## WORK TO COMPLETE
All that should come back is the lines of the data below from the one containing "About (21, 51)" to the one containing "4-6M (351, 196)", inclusive, exactly as they stand.

## SOURCE DATA

------------------------------------------------------------------------

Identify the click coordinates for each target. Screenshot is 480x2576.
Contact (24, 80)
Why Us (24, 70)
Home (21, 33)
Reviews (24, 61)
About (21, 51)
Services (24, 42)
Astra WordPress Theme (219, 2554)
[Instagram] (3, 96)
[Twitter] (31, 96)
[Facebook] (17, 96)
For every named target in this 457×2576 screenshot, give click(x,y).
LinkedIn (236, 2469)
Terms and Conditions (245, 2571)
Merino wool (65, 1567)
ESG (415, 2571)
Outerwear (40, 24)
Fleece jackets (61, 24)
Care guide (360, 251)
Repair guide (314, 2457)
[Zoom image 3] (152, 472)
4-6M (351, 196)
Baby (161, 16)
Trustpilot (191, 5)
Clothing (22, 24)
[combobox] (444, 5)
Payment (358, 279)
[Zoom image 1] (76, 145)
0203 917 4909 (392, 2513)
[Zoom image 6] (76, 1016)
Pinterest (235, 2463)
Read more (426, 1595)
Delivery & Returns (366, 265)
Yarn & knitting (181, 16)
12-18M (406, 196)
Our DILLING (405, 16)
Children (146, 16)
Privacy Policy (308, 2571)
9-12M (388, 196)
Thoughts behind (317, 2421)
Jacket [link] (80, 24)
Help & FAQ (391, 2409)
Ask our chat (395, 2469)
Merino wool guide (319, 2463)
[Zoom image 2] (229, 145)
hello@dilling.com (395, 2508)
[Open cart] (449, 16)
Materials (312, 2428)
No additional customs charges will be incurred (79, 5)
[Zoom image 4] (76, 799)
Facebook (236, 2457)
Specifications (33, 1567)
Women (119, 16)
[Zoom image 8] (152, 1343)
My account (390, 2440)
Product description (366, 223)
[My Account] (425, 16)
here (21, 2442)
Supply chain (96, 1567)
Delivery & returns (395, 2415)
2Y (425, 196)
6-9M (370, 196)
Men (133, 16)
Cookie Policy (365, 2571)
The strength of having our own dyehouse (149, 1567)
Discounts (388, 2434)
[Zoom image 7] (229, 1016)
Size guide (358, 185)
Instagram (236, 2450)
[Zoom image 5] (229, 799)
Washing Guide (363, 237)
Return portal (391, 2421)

------------------------------------------------------------------------

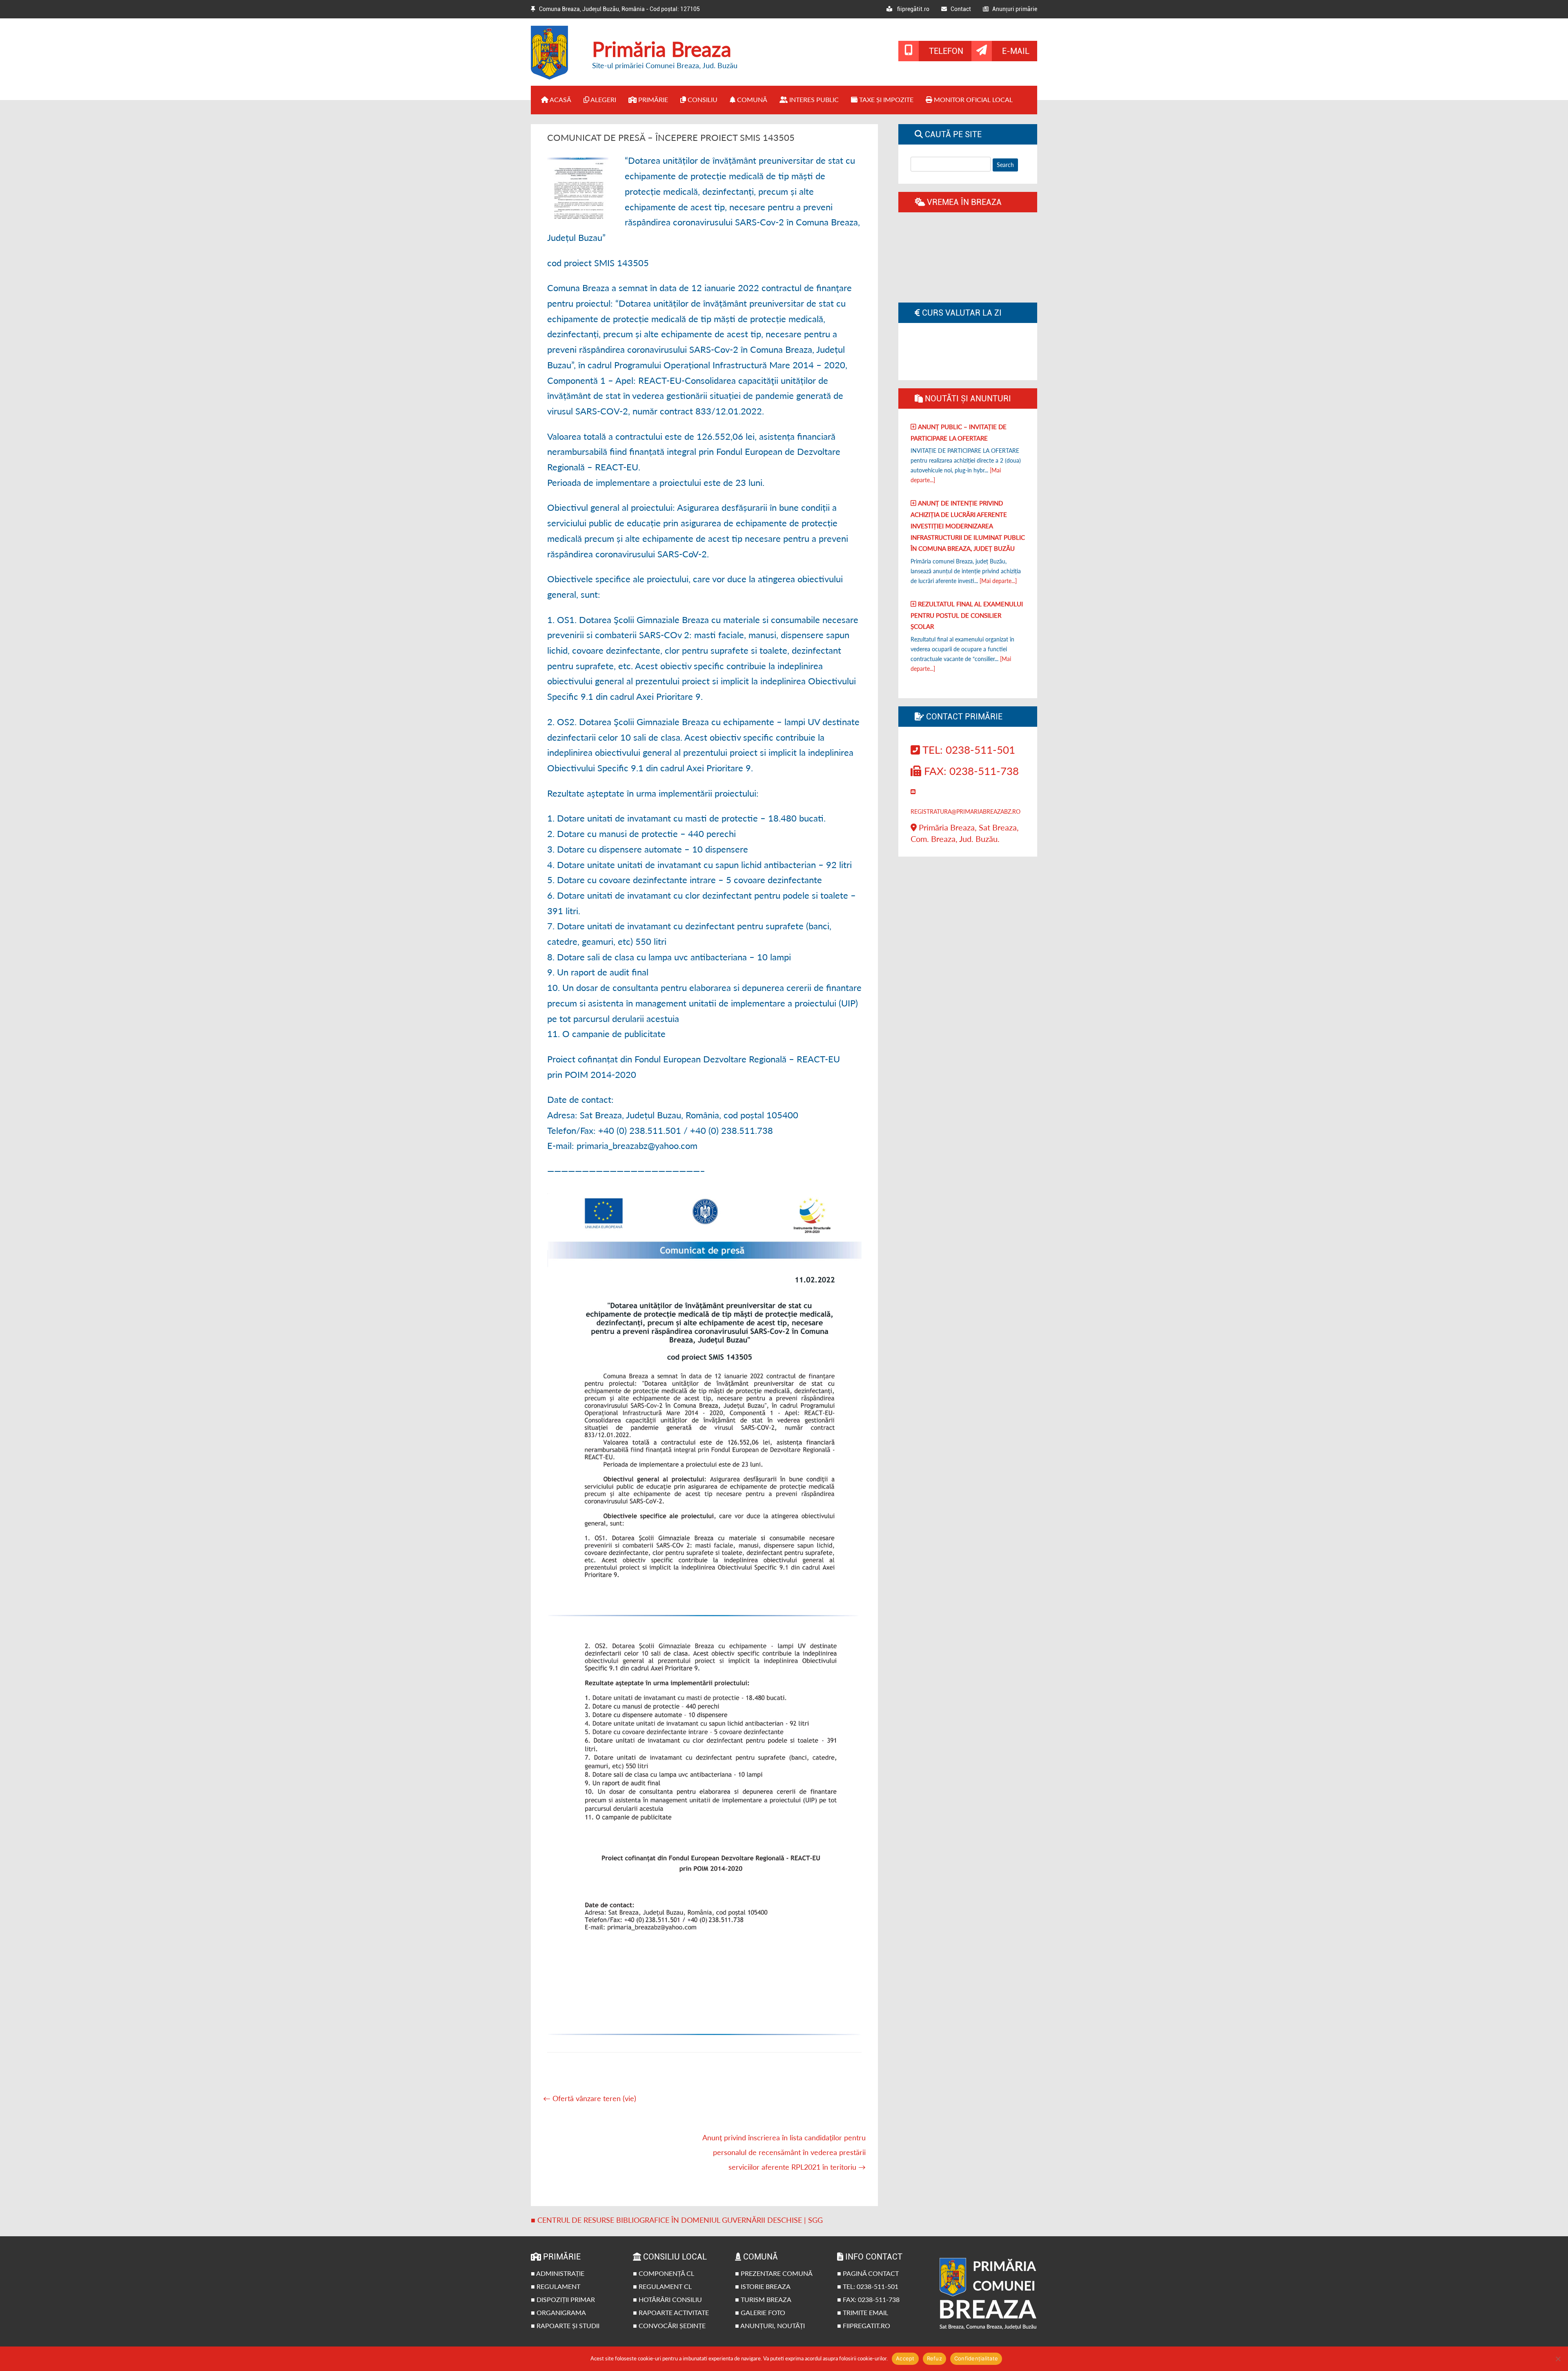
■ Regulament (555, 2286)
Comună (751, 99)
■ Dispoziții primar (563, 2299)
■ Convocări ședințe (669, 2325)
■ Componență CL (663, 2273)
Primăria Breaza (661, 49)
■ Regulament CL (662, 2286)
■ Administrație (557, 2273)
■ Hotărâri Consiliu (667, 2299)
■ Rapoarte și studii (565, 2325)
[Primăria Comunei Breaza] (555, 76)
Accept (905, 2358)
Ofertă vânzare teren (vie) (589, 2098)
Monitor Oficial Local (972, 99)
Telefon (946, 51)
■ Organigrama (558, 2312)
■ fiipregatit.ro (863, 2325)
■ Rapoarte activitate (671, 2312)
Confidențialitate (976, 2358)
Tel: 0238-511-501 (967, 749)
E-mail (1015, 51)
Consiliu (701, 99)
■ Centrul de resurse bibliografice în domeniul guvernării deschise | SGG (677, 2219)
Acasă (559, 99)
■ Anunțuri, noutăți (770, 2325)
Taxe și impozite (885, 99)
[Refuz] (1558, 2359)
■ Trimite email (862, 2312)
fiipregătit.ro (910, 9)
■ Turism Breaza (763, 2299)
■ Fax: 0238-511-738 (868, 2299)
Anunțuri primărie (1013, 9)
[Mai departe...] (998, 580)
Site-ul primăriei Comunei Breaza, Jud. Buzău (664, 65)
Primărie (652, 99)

------------------------------------------------------------------------

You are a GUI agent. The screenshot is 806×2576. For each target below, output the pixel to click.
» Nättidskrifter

------------------------------------------------------------------------

## EXERCISE RESPONSE
About (21, 51)
Services (24, 42)
Astra WordPress Theme (219, 2554)
[Instagram] (3, 96)
[Twitter] (31, 96)
[Facebook] (17, 96)
For every named target in this 457×2576 screenshot, give click(x,y).
LinkedIn (236, 2469)
Terms and Conditions (245, 2571)
Merino wool (65, 1567)
ESG (415, 2571)
Outerwear (40, 24)
Fleece jackets (61, 24)
Care guide (360, 251)
Repair guide (314, 2457)
[Zoom image 3] (152, 472)
4-6M (351, 196)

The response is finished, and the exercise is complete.